- [Records supplied]
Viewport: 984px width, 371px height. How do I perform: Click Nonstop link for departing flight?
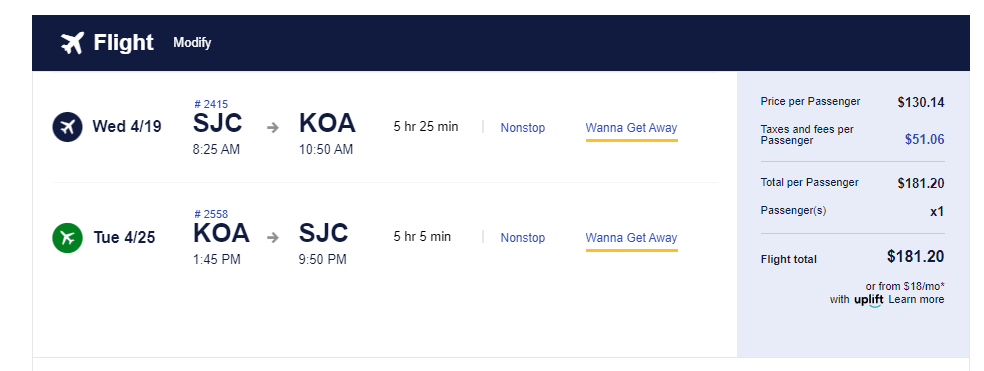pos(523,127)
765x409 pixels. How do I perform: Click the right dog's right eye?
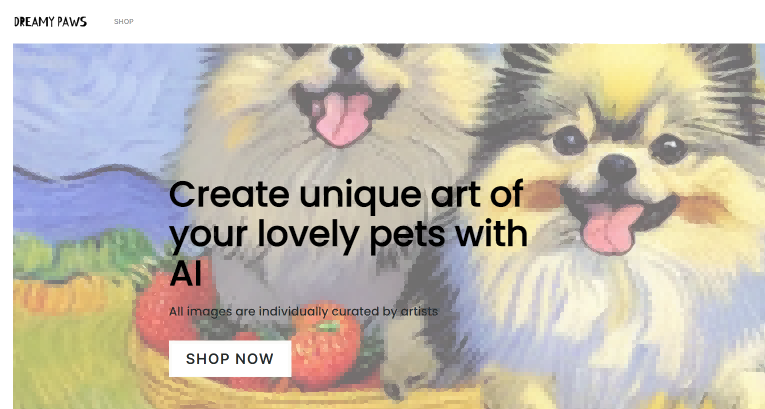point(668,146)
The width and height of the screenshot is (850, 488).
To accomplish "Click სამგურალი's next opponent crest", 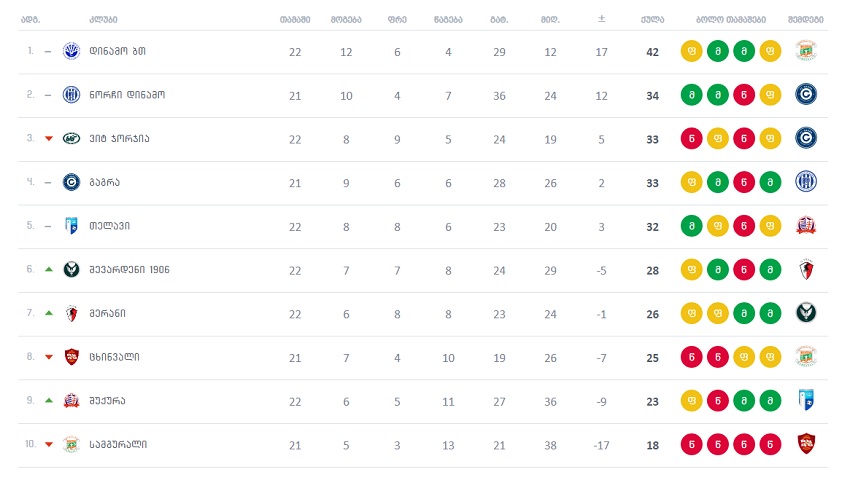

- [Work required] When copying the entries, drop the images and keep every line exact.

- [Reply to the task]
Viewport: 984px width, 371px height. How do I perform: Click Nonstop link for departing flight?
pos(523,127)
765x409 pixels. How do I perform: Click the right dog's right eye?
point(668,146)
The width and height of the screenshot is (850, 488).
To accomplish "Click სამგურალი's next opponent crest", 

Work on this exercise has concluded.